For the first two requirements, this is easy. I add some conditionals to the beginning of each MethodBoundaryAspect event. For example,

[Serializable]
   public class NotNullValidator : OnMethodBoundaryAspect
   {
       public override void OnEntry(MethodExecutionEventArgs eventArgs)
       {
           //ignore calls that have no arguments, they come from reflection
           if (eventArgs.GetArguments() == null)
               return;
           //ignore anything that isnt a setter
           if (!eventArgs.Method.Name.StartsWith("set_"))
               return;

           if (eventArgs.GetArguments()[0] == null)
               throw new ArgumentNullException(eventArgs.Method.Name);
           base.OnEntry(eventArgs);
       }
   }

Now for the INotifyPropertyChanged functionality. I searched for an existing example, but came up empty-handed. Fortunately, there was an open source version of Data Binding support readily available at http://code.google.com/p/postsharp-user-samples/ . These examples are in VB, so I converted the code in to C#. I will be looking at adding my changes to the trunk as soon as I can get my examples to match their standards. In the meantime, this is the C# code I have been using for NotifyPropertyChanged support (based on the provided VB code):

/// <summary>
    /// Custom attribute that, when applied on a type (designated <i>target type</i>), implements the interface
    /// <see cref="INotifyPropertyChanged"/> and raises the <see cref="INotifyPropertyChanged.PropertyChanged"/>
    /// event when any property of the target type is modified.
    /// </summary>
    /// <remarks>
    /// Event raising is implemented by appending logic to the <b>set</b> accessor of properties. The 
    /// <see cref="INotifyPropertyChanged.PropertyChanged"/> is raised only when accessors successfully complete and the
    /// underlying value is really changed.
    /// </remarks>
    [MulticastAttributeUsage(MulticastTargets.Class | MulticastTargets.Struct), Serializable()]
    public sealed class SupportDataBindingAttribute : CompoundAspect
    {
        
        #region "Private Variables"
        [NonSerialized()]
        private int myAspectPriority = 0;
        #endregion
        
        /// <summary>
        /// Method called at compile time to get individual aspects required by the current compound
        /// aspect.
        /// </summary>
        /// <param name="targetElement">Metadata element (<see cref="Type"/> in our case) to which
        /// the current custom attribute instance is applied.</param>
        /// <param name="collection">Collection of aspects to which individual aspects should be
        /// added.</param>
        public override void ProvideAspects(object targetElement, LaosReflectionAspectCollection collection)
        {
            // Get the target type.

• Information provided:
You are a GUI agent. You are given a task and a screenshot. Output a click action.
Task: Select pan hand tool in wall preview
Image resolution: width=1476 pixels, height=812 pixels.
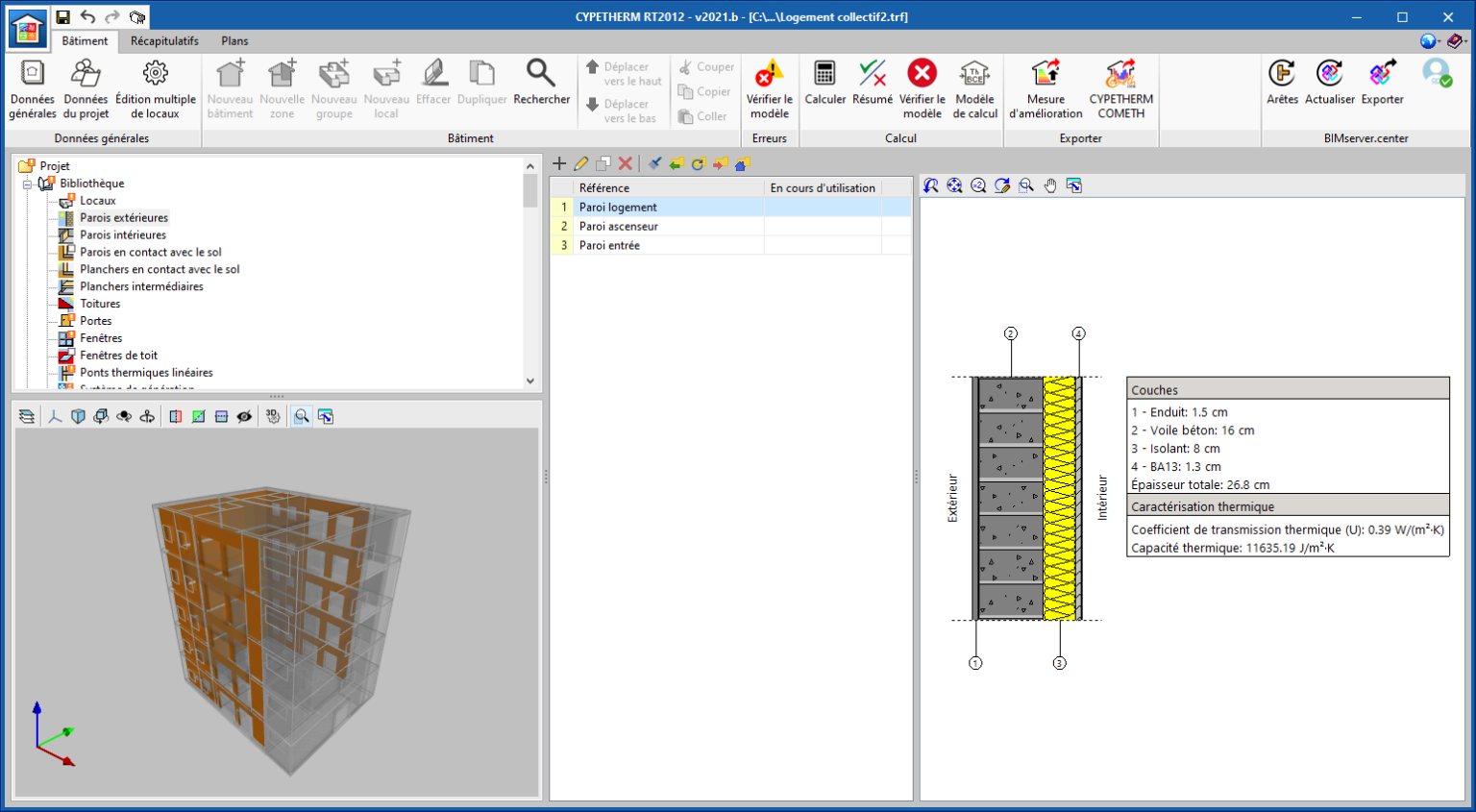(1050, 185)
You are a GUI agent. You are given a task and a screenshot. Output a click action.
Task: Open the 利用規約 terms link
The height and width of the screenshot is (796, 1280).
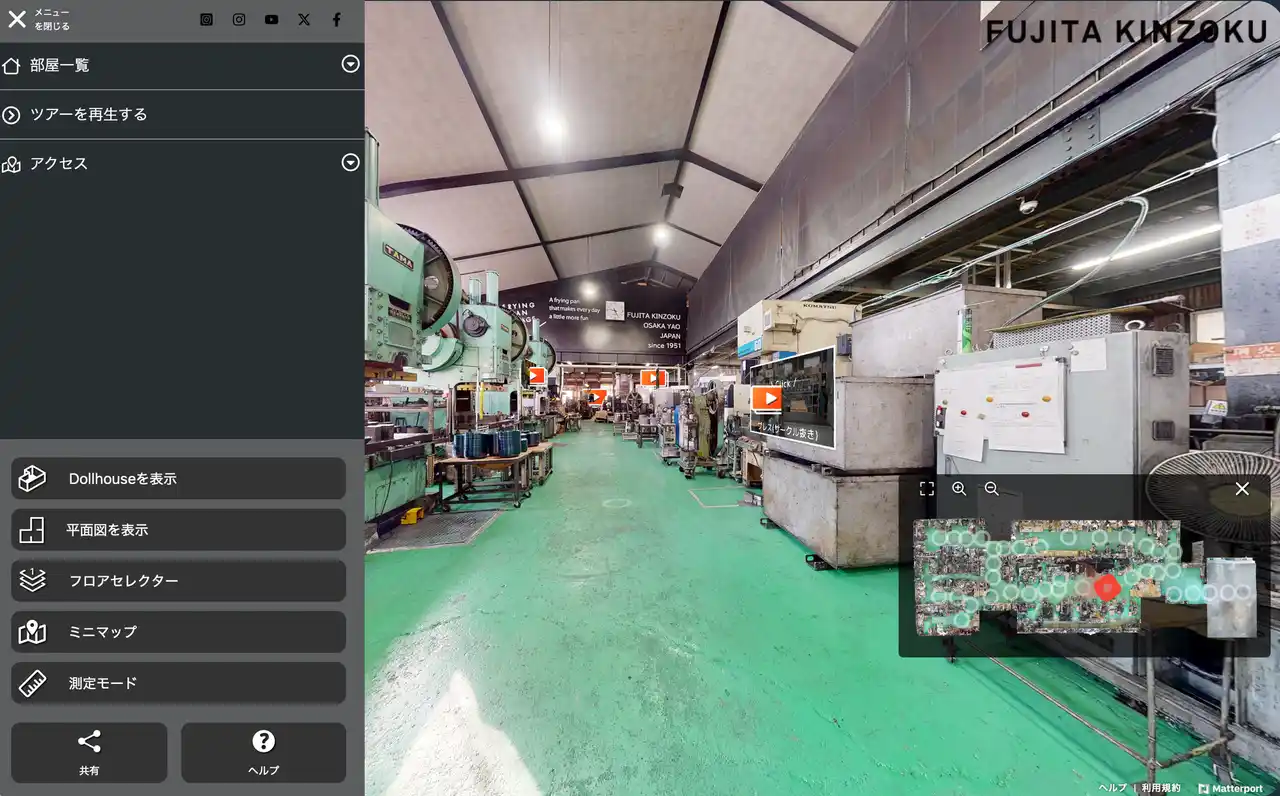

• Required tasks:
**1.** In the excerpt on validation and change-notification aspects, what language were the open source data binding examples written in?
**2.** Resume the excerpt on validation and change-notification aspects, picking up right after its last line.

• Answer set:
**1.** VB

**2.**
            Type targetType = (Type) targetElement;
            // On the type, add a Composition aspect to implement the INotifyPropertyChanged interface.
            collection.AddAspect(targetType, new AddNotifyPropertyChangedInterfaceSubAspect());
            // On the type, add a Composition aspect to implement the IEditableObject interface
            //collection.AddAspect(targetType, new AddEditableObjectInterfaceSubAspect());
            // Add a OnMethodBoundaryAspect on each writable non-static property. The implementation of
            // INotifyPropertyChanged.PropertyChanged needs the name of the property (not of the field), so we have to detect
            // changes on the property level, not on the field level. Unfortunately, there is no rule for naming properties and
            // their related fields. Even more, one property could access many fields, or gets its value out of one or
            // more fields. At this point, using an enhancer to add this functionallity is only recomended, as there exixts a design
            // rule, which relates one field to one and only one property and vice versa. Unfortunately, there is no compile time check available.
            // Please be careful!!
            // Personally, I tend to say, that implementing INotifyPropertyChanged is out of the scope of enhancers due to the 
            // possibility to pack logic within the properties implementation, which is never under the enhancers control.
            foreach (PropertyInfo pi in targetType.UnderlyingSystemType.GetProperties())
            {
                if (object.ReferenceEquals(pi.DeclaringType, targetType) && pi.CanWrite)
                {
                    MethodInfo mi = pi.GetSetMethod();
                    if (!mi.IsStatic)
                    {
                        collection.AddAspect(mi, new OnPropertySetSubAspect(pi.Name, this));
                    }
                }
            }
        }
        public int AspectPriority {
            get { return myAspectPriority; }
            set { myAspectPriority = value; }
        }
        
        /// <summary>
        /// Implementation of <see cref="OnMethodBoundaryAspect"/> that raises the 
        /// <see cref="INotifyPropertyChanged.PropertyChanged"/> event when a property set
        /// accessor completes successfully and the value really changes.
        /// </summary>
        [Serializable()]
        private class OnPropertySetSubAspect : OnMethodBoundaryAspect
        {
            
            private readonly string myPropertyName;
            private object myOldValue;
            
            /// <summary>
            /// Initializes a new <see cref="OnPropertySetSubAspect"/>.
            /// </summary>
            /// <param name="propertyName">Name of the property to which this set accessor belong.</param>
            /// <param name="parent">Parent <see cref="NotifyPropertyChangedAttribute"/>.</param>
            public OnPropertySetSubAspect(string propertyName, SupportDataBindingAttribute parent)
            {
                this.AspectPriority = parent.AspectPriority;
                myPropertyName = propertyName;
            }

            public override void OnEntry(MethodExecutionEventArgs eventArgs)
            {
                // Construct the name of the properties get-method and backup the value before the set-method is invoked.
                myOldValue =
                    eventArgs.Instance.GetType().InvokeMember(eventArgs.Method.Name.Substring(4),
                                                              BindingFlags.GetProperty, null, eventArgs.Instance, null,
                                                              null, null, null);
                base.OnEntry(eventArgs);
            }
            /// <summary>
            /// Executed when the set accessor successfully completes. Raises the 
            /// <see cref="INotifyPropertyChanged.PropertyChanged"/> event.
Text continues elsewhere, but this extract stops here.